What is accountable care? The Kings Fund has helpfully described it as comprising of three core elements,
“First, they involve a provider or, more usually, an alliance of providers that collaborate to meet the needs of a defined population. Second, these providers take responsibility for a budget allocated by a commissioner or alliance of commissioners to deliver a range of services to that population. And third, ACOs work under a contract that specifies the outcomes and other objectives they are required to achieve within the given budget, often extending over a number of years.”
Rune reading, particularly in the NHS, is a difficult game. But all the signs point to accountable care organisations and systems (often used interchangeably to describe very similar arrangements) as the direction of travel. STP plans, NHS leaders and politicians are all making noises to suggest it is exactly where we are heading, despite the reticence to create new legislation with the disaster of the last NHS legislation so fresh in people’s minds.
If accountable care is where we are going, what does it mean for general practice? To help answer that, there are three further questions for us to consider.
1. What role will general practice play in an accountable care system?
Here the options appear to be threefold. General practice could choose simply not to engage. Indeed, some of the early accountable care pilots report engaging GPs to be one of their key challenges. The problem here is some of the budget for general practice will transfer from local commissioners to the accountable care system. If this is dominated by the acute hospital and other large provider organisations there is an obvious risk some funding streams will dry up.
Conversely, for accountable care systems seeking to deliver outcome rather than activity goals within a fixed funding envelope, international examples such as the Canterbury Health Board in New Zealand have shown the rate of growth of hospital activity can be moderated by investing in services in the community. There is opportunity for general practice within accountable care systems, meaning active engagement could well benefit the profession as well as the local population.
General practice could choose to play the role of “strong voice around the table”. It could ensure it is involved in accountable care system decision making, and almost take on an LMC type role to ensure risk to practices is minimised and funding streams are maintained and, where possible, developed.
Or it could attempt to play a leading role. Accountable care systems are very much at the developmental stage. There is no fixed blueprint for how they will look or how they will operate. Active leadership now could drive the evolution of these systems to ensure they are built around core general practice and the delivery of joined up and effective prevention and out of hospital care.
2. What scale will the accountable care system operate at?

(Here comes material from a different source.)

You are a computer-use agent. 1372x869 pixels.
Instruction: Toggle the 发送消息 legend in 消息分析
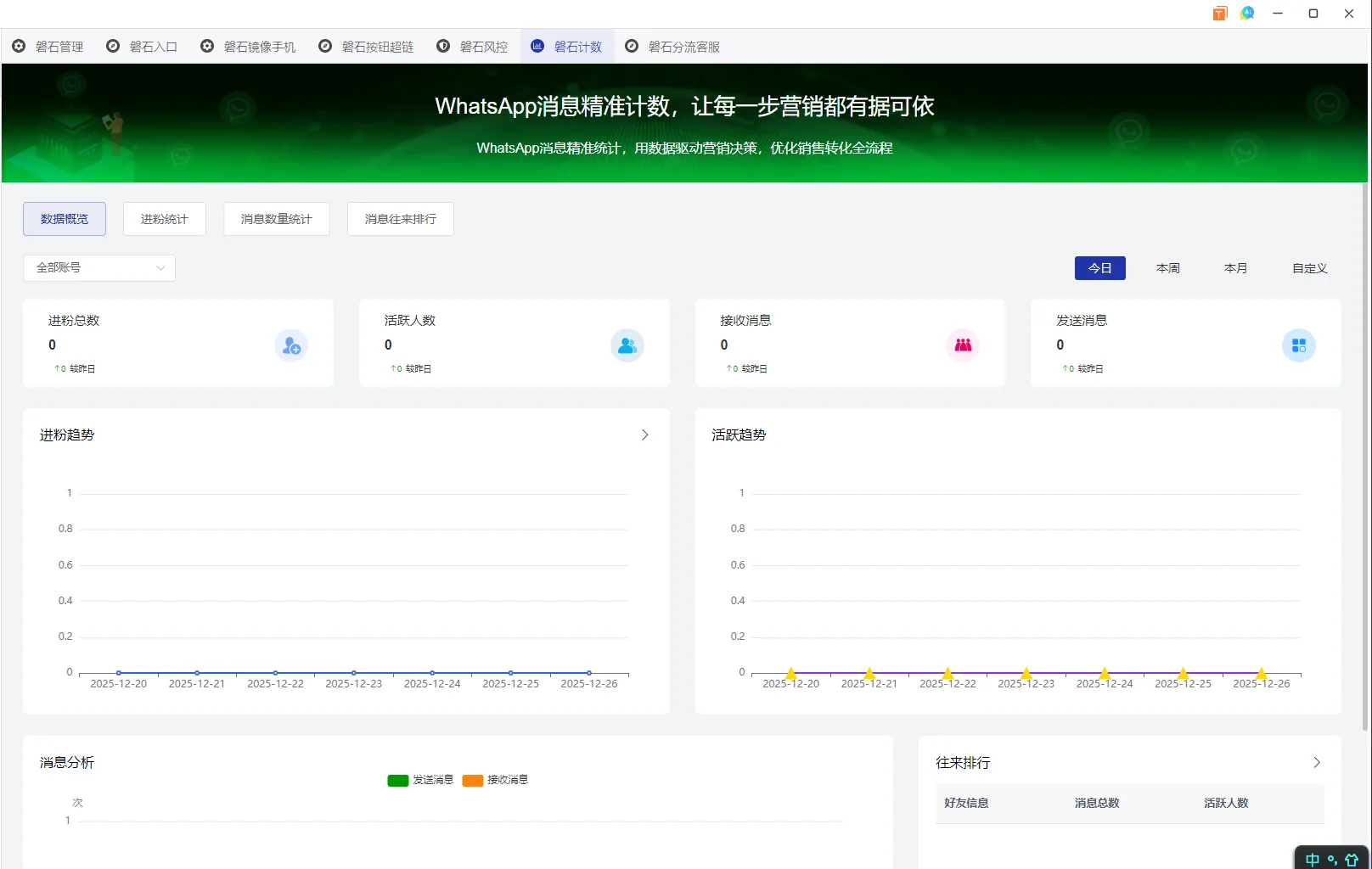click(397, 780)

Equally, the answer to this question is not clear yet. On the one hand we have the devolution project in Manchester creating an accountable care system spanning the whole of Greater Manchester. On the other, the primary care home (PCH) initiative is promoting accountable care for populations of 30-50,000.
In most places, size has not been determined. It may be that “layers” emerge, with smaller local areas where they exist (maybe PCH size) feeding in to larger areas (maybe acute hospital catchment area size), in turn feeding into even larger areas (whole STP size, a la Manchester). What “feeding into” in this context means is anybody’s guess.

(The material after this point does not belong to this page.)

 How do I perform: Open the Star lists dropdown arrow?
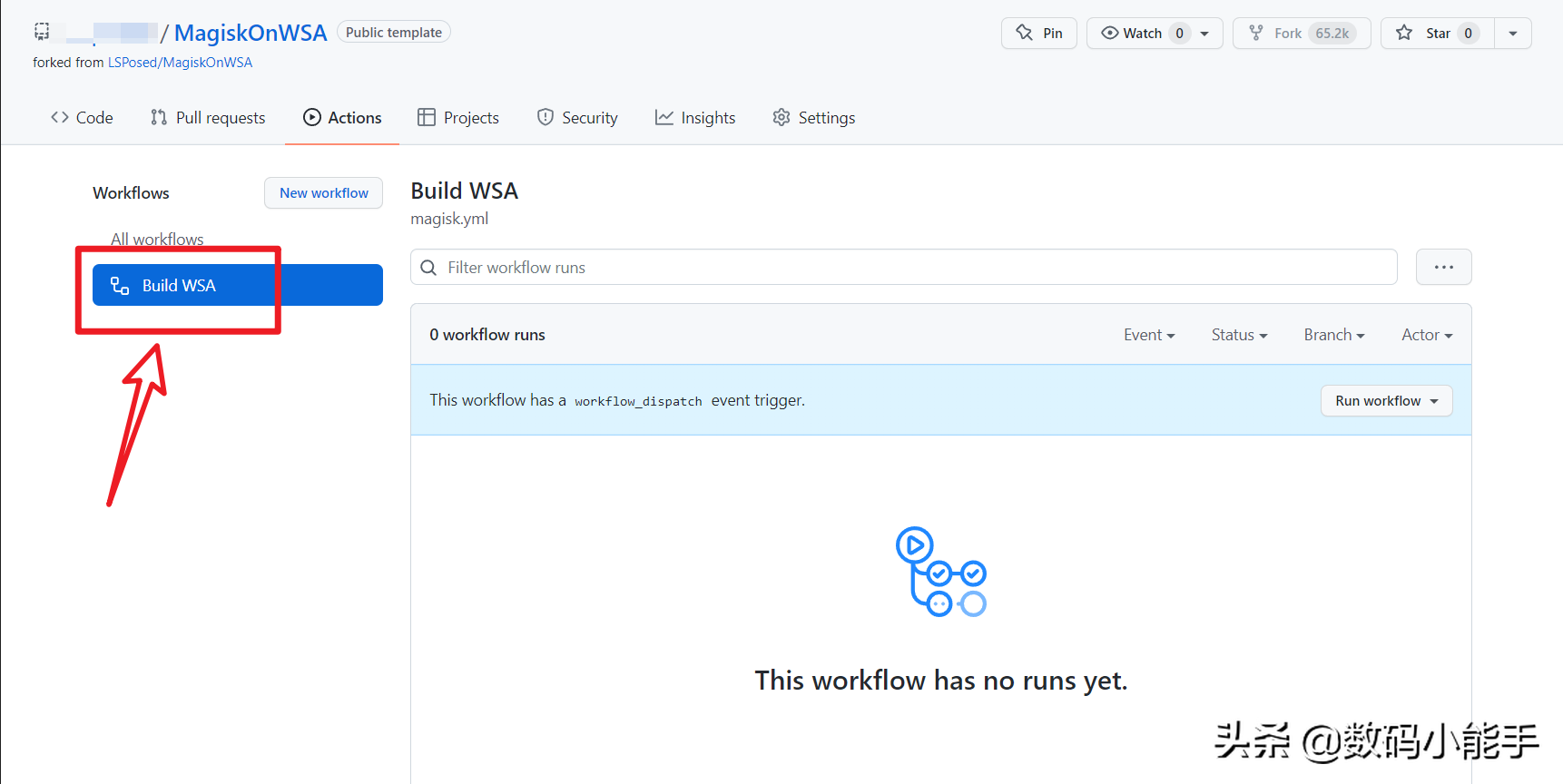(1512, 34)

For general practice, the scale chosen is likely to be important. If an accountable care system operates at acute hospital catchment area size, general practice would need to be well led and organised to be able to match the voice of its acute counterpart. At STP level, how does it prevent its voice being drowned out by the multitude of other big voices around the table?
Even operating at a locality or neighbourhood level of 30-50,000, practices will need to find a way of working well together and creating a strong single voice. To influence the scale at which accountable care operates locally practices will need to be involved at an early stage of the discussions. Once final decisions are taken, they will be hard to undo.

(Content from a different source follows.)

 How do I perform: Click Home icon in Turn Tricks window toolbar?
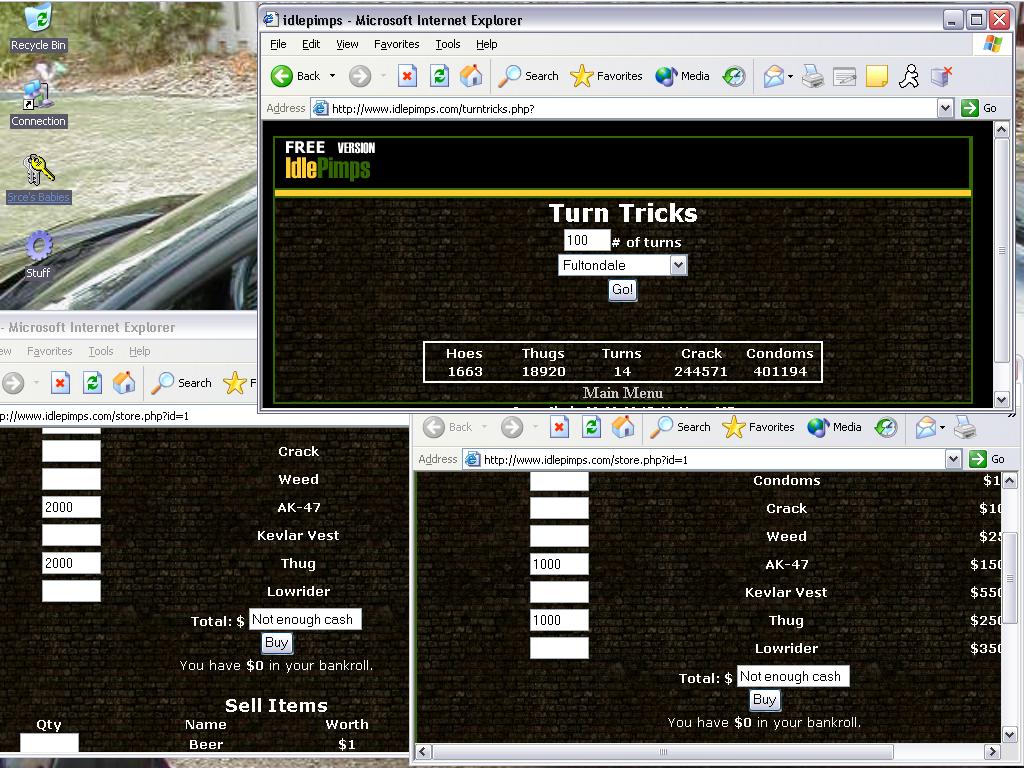point(471,76)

3.How will general practice build the relationships it needs to participate in accountable care?
It is clear a system reliant on collaboration between providers is going to be a challenge for general practice which is currently organised into nearly 8,000 individual business units. Practices will first and foremost need to build relationships with each other. Some practices are merging themselves into a size that means they will individually be ready. Some are forming federations. For others the currently existing CCG localities may provide a platform practices can build on. Key here is if practices want accountable care systems to work for them, as opposed to simply becoming their new masters, the ability to work effectively together is undoubtedly task one.
Equally, GP groups (whether it be large practices, federations, or localities) have to find a way of working together. Ultimately there is going to be one GP voice in an accountable care system. For that voice to be effective it will need to be unified. The acute trust, for example, will have a single, clear voice. If general practice cannot create the same level of cohesion, its voice will be diluted, and influence correspondingly diminished.
Finally, GP groups will need to be able work collaboratively with other providers. The aim is not that these systems become the fora within which providers fight each other for their share of the fixed amount of funding available. Rather, it is for barriers between organisations to be removed and for more effective ways of delivering care to be developed for patients. This requires productive relationships based on trust. For general practice it will require strong local leadership that practices believe in and are prepared to back when decisions are made – there will not be the time or opportunity for every decision to go back to each practice for a vote.
The overriding message for general practice is accountable care is coming. As such, practices may want to consider how they want accountable care to work locally, to identify what role they want to play in both shaping and delivering this future, and to reflect on how ready they are for this new system which has significant implications for the future of general practice.